Nas redes sociais, a venezuelana Carmem Morillo denunciou que sua filha Victoria, de 16 anos, foi detida em 29 de julho, um dia após as eleições, enquanto caminhava com primas, e levada a um centro de detenção para menores. “Não a vi até agora”, afirmou Morillo.

“A menina tem muitos sonhos, estuda música na orquestra sinfônica, gosta de tocar violão e deseja estudar em um conservatório de música. É uma jovem nobre, empática e humanitária. Quero que ela volte para casa”, disse emocionada. Segundo Himiob, a pessoa mais jovem detida tem 13 anos, e muitos adolescentes estão sendo tratados como adultos.

Com a repressão afetando principalmente áreas de baixa renda e comunidades, a ONG Provea promove mutirões para orientar as famílias dos presos, como o ocorrido em 15 de agosto na Universidade Central da Venezuela. Segundo o presidente da organização, Oscar Murillo, muitas famílias estão enfrentando essa situação pela primeira vez.

A repressão está atingindo principalmente áreas pobres e comunidades em todo o país, tornando o trabalho de auxílio mais difícil, de acordo com Murillo. Ele afirma que o chavismo pode estar visando um número específico de detenções, como os mais de 2,4 mil citados por Maduro, mas não há confirmação dessa teoria.
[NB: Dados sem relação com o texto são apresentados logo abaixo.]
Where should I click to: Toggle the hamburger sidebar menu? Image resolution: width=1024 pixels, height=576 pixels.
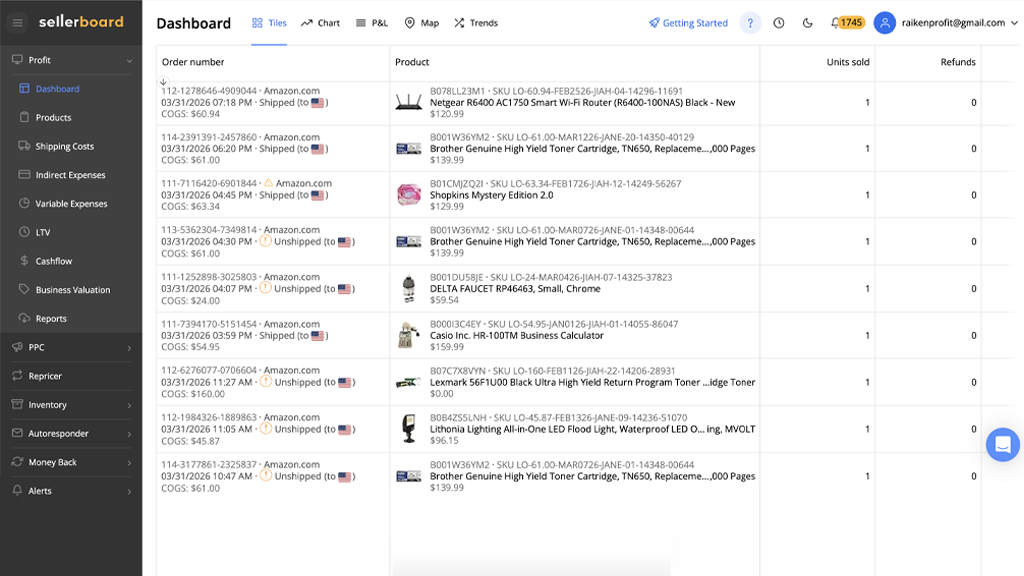[x=17, y=22]
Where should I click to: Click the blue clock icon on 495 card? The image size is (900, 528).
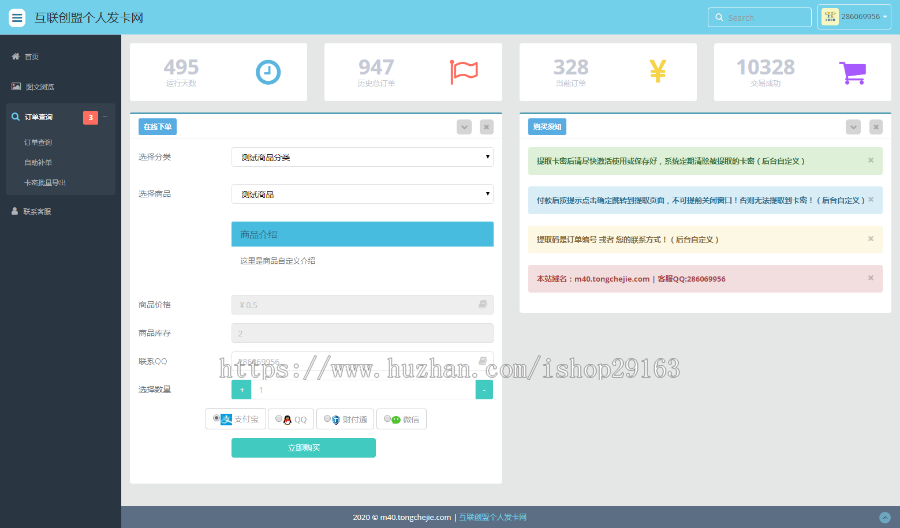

A Operação Tun Tun, nome inspirado por uma canção e pelo “toc toc” de bater à porta, representa a intensificação da repressão após os protestos de 2014 contra as políticas de Hugo Chávez e Nicolás Maduro. “Houve duas fases nessa repressão: primeiro, a prisão massiva de pessoas envolvidas em protestos para submeter a população e esmagar qualquer insurgência cidadã. A segunda fase foi a caça aos opositores e quem se manifesta nas redes sociais”, explica Murillo.

Essa fase também ficou conhecida como Operação Tun Tun, onde a repressão gerou cenas de prisão de opositores, como Freddy Superlano e Maria Oropeza, cujas detenções foram transmitidas ao vivo nas redes sociais.

“Não se trata apenas de encarceramento arbitrário, mas de um processo de inibição geral em torno do movimento político”, observa Murillo. A repressão é vista como um crime contra a humanidade e um padrão de perseguição política, como argumenta Uzcátegui. “Maduro parece ter optado por manter o poder de forma repressiva e militar, diante da possibilidade de investigação pelo TPI”, completa.

A repressão forçou líderes da oposição como María Corina Machado e Edmundo González Urrutia a se esconderem. Machado reapareceu em uma manifestação em Caracas, mas González Urrutia não é visto em público desde 30 de julho. “Estamos adotando estratégias para evitar a localização, mas nosso posicionamento político permanece firme”, afirma Perkins Rocha.

O Foro Penal continua a trabalhar para apresentar denúncias ao Ministério Público venezuelano, controlado pelo chavista Tarek William Saab, que confirma as prisões, mas atribui as mortes e abusos a María Corina Machado, que pode ser indiciada por homicídio e conspiração.